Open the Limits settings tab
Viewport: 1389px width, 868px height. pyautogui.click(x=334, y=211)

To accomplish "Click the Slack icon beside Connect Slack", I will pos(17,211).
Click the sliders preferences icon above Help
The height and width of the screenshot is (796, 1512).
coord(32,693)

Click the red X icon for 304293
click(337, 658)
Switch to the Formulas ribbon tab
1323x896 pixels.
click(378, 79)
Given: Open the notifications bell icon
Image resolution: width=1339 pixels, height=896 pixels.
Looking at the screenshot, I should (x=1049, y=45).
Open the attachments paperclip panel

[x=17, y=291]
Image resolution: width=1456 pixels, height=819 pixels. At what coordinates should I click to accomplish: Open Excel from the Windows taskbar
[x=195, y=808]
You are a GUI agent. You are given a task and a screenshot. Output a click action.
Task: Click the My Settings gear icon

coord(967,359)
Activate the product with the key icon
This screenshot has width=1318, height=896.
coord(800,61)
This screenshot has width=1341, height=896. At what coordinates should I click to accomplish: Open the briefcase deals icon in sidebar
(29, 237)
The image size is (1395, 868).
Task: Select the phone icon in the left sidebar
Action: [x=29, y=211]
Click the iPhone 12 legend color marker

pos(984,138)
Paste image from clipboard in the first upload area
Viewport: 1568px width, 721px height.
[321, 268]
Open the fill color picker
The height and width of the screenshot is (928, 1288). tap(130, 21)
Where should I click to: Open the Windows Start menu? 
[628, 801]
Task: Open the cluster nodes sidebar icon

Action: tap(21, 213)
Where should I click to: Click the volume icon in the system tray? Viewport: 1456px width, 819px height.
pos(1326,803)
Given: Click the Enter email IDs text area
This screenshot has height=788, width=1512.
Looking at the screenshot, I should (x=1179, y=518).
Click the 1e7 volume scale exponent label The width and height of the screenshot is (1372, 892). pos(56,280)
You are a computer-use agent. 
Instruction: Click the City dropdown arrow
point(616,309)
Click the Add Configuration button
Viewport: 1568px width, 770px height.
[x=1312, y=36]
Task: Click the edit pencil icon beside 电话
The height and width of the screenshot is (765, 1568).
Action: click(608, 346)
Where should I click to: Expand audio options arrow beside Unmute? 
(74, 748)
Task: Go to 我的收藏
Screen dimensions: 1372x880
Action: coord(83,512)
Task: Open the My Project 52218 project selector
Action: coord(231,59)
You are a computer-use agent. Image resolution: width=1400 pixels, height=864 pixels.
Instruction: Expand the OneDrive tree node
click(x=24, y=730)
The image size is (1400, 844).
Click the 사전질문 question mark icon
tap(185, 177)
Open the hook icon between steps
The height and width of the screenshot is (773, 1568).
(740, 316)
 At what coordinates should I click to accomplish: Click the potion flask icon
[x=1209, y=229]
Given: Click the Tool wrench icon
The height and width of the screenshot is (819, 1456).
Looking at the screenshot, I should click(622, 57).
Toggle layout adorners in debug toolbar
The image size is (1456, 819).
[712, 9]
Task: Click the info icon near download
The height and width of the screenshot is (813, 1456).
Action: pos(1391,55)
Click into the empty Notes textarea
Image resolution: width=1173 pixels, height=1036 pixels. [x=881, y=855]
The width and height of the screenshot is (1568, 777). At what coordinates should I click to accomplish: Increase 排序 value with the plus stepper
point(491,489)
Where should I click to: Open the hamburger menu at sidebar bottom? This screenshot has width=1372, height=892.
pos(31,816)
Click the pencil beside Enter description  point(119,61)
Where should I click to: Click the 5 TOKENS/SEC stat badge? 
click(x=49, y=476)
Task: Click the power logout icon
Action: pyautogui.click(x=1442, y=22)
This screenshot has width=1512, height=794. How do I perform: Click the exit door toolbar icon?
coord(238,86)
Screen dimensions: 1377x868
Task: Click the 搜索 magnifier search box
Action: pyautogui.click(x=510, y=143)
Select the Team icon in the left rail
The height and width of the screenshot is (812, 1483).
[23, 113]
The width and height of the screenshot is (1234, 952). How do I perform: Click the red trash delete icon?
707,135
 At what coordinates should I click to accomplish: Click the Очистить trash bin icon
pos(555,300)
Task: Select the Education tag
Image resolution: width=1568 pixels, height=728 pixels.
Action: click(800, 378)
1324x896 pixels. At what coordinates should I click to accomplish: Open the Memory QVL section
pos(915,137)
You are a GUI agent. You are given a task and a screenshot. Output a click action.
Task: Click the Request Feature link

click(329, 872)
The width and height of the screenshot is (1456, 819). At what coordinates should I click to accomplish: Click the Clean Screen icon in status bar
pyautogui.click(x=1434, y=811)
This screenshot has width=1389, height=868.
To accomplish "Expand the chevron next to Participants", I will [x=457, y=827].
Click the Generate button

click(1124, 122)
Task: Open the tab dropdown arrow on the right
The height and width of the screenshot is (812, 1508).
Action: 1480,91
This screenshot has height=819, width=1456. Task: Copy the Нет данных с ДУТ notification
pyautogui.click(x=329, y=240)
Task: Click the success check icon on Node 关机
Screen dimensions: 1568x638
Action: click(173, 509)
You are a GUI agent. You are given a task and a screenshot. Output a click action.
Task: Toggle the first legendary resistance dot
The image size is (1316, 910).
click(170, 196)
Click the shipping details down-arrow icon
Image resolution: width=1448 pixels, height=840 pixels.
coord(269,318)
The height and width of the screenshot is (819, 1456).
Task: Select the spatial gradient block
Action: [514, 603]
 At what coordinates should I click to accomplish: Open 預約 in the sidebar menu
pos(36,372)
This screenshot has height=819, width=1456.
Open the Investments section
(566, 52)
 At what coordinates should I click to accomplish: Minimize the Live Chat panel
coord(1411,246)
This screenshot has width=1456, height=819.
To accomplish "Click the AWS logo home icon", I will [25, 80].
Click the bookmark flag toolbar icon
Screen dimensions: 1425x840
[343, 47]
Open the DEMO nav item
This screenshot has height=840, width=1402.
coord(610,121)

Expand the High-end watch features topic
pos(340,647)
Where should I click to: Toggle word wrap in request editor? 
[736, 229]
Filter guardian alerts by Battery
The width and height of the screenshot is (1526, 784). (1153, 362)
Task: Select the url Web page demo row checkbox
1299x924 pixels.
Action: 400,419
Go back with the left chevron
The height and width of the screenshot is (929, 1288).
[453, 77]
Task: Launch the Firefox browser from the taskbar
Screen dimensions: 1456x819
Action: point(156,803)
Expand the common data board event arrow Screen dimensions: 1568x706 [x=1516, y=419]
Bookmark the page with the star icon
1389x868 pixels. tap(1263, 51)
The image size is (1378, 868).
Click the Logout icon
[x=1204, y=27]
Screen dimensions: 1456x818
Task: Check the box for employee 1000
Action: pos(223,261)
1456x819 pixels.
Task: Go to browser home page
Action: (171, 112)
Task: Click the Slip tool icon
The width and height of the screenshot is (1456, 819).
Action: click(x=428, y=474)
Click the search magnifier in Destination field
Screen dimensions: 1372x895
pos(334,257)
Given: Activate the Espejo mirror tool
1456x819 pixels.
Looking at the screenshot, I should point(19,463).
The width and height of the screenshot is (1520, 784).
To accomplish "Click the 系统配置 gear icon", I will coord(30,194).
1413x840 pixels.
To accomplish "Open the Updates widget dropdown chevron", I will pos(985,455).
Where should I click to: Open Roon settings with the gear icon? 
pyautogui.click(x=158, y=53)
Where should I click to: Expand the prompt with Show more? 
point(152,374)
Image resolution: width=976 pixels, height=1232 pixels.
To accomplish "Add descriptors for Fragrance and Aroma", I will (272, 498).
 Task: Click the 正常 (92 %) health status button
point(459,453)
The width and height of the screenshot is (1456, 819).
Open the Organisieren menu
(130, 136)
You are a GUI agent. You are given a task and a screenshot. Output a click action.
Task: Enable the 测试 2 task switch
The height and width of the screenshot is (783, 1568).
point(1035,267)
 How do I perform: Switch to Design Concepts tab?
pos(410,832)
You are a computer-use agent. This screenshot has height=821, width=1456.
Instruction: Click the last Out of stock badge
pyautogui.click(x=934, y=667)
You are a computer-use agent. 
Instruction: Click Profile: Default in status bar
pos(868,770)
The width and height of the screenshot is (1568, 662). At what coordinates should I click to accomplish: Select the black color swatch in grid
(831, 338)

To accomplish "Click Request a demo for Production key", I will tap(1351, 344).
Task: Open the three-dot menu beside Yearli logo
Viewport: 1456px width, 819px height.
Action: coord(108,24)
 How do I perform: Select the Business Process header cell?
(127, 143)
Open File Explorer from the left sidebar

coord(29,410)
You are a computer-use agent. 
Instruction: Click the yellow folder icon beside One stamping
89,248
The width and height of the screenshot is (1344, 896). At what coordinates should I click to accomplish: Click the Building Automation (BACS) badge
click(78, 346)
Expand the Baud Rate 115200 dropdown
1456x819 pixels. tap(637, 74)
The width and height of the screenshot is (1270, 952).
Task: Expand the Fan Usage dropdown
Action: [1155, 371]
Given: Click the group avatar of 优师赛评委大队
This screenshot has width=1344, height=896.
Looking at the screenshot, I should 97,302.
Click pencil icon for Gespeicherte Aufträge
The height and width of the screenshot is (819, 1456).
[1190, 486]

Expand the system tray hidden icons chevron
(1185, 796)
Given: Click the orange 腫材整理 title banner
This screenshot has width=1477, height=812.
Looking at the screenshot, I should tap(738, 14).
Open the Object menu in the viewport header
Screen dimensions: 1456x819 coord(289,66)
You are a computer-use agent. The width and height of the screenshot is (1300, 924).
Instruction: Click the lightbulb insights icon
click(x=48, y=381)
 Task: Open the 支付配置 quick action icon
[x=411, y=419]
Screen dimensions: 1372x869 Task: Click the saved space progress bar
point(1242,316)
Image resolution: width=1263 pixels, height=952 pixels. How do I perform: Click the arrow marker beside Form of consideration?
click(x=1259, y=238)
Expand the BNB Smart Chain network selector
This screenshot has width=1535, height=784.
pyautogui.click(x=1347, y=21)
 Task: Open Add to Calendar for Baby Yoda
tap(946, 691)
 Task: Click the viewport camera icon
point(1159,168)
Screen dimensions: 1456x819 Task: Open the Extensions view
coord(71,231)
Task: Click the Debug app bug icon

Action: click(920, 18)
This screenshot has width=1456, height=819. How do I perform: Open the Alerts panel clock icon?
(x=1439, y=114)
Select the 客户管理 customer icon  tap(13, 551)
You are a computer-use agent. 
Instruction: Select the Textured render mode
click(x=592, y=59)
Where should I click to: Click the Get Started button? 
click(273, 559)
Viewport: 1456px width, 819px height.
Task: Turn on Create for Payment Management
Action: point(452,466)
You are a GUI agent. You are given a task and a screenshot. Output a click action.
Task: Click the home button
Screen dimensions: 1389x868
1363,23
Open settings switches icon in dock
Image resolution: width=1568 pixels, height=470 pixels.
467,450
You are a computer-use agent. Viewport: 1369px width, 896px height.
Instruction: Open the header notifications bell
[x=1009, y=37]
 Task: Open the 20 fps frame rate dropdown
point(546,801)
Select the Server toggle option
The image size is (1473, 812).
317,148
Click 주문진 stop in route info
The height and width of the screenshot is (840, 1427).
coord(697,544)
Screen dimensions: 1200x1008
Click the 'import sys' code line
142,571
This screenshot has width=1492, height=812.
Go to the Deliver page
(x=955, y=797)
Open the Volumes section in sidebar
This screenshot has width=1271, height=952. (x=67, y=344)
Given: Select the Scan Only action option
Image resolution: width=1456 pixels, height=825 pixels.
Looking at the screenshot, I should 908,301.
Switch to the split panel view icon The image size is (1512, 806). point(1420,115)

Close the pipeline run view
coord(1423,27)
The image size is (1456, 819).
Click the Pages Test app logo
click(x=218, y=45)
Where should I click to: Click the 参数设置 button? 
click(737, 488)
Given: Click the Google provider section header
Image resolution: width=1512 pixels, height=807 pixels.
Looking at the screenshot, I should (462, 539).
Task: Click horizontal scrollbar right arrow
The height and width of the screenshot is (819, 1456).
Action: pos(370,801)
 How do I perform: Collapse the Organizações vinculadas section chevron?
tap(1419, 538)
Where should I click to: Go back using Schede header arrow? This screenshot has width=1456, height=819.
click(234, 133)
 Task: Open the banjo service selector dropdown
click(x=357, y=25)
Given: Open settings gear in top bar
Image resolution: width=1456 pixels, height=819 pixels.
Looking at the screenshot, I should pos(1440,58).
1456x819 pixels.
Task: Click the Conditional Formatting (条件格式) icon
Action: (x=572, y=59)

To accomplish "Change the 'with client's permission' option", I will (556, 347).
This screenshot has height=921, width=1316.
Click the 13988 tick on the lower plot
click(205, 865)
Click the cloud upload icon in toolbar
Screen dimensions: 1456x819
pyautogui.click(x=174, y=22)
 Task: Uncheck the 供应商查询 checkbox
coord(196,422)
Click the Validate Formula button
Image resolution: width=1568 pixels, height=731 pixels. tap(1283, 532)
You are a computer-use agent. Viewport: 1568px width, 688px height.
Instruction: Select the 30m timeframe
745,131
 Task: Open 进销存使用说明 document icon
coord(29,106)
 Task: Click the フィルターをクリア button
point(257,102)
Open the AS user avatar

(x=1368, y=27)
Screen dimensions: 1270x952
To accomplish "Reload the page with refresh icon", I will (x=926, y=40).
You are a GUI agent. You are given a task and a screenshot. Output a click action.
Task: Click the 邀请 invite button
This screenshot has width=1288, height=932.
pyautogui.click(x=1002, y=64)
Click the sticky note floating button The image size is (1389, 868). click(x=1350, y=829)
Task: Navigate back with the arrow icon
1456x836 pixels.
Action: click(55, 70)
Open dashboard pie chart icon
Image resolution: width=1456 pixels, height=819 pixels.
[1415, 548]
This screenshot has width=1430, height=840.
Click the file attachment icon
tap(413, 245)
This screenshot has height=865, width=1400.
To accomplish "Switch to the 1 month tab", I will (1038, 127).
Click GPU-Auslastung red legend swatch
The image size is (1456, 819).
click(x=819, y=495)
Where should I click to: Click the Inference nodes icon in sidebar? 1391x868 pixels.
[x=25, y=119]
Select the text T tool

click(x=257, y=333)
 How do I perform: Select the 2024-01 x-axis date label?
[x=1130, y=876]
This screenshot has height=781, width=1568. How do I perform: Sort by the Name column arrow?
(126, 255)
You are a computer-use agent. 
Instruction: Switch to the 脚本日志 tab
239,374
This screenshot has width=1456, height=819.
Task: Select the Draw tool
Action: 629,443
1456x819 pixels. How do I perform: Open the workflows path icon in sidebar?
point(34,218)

+ + + + +

### Task directions
Return, from the data, each line where the string "Activate" occurs.

### Written reply
Activate the product with the key icon
Given: Activate the Espejo mirror tool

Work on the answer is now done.